Learn all about the Death Cafe movement on the latest podcast of A Good Goodbye Radio. Join U.S. Death Cafe pioneers Lizzy Miles and host Gail Rubin for a 20-minute discussion on FuneralRadio.com.
The Death Café movement first came to the United States in 2012. It originated in the United Kingdom, started by Jon Underwood in London. The concept is based on the work of Swiss sociologist Bernard Crettaz, who held Café Mortel events in France and Switzerland, where people gathered in cafes to eat, drink and discuss death.
Since its inception, there have been more than 2,000 Death Cafe events held in 31 countries around the world.
During the interview, Lizzy and Gail discuss:
- How the Death Cafe movement came to the U.S.
- What usually gets discussed at these events (it’s always something new!)

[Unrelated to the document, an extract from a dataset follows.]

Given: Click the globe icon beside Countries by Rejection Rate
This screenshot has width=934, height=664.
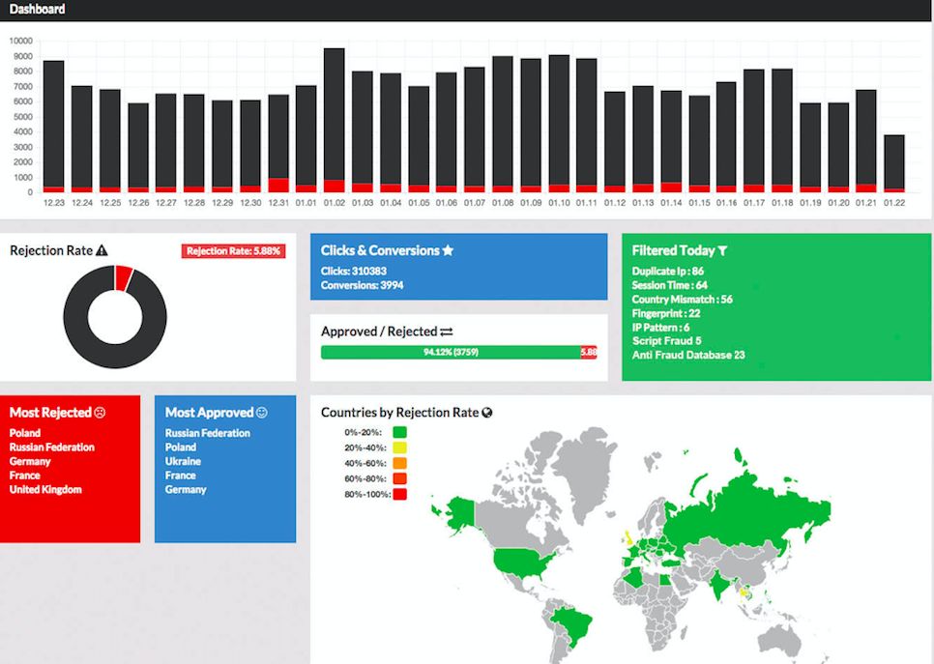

- Who can hold a Death Cafe and what criteria they need to meet
- The ground rules for hosting and participating in a Death Cafe
- Why Death Cafes attract people to discuss mortality issues
- And much more!
Lizzy Miles held the first U.S. Death Cafe in Columbus, Ohio during July 2012. Gail Rubin held the second one in Albuquerque, New Mexico in September 2012. They have both hosted more than two dozen Death Cafes each since.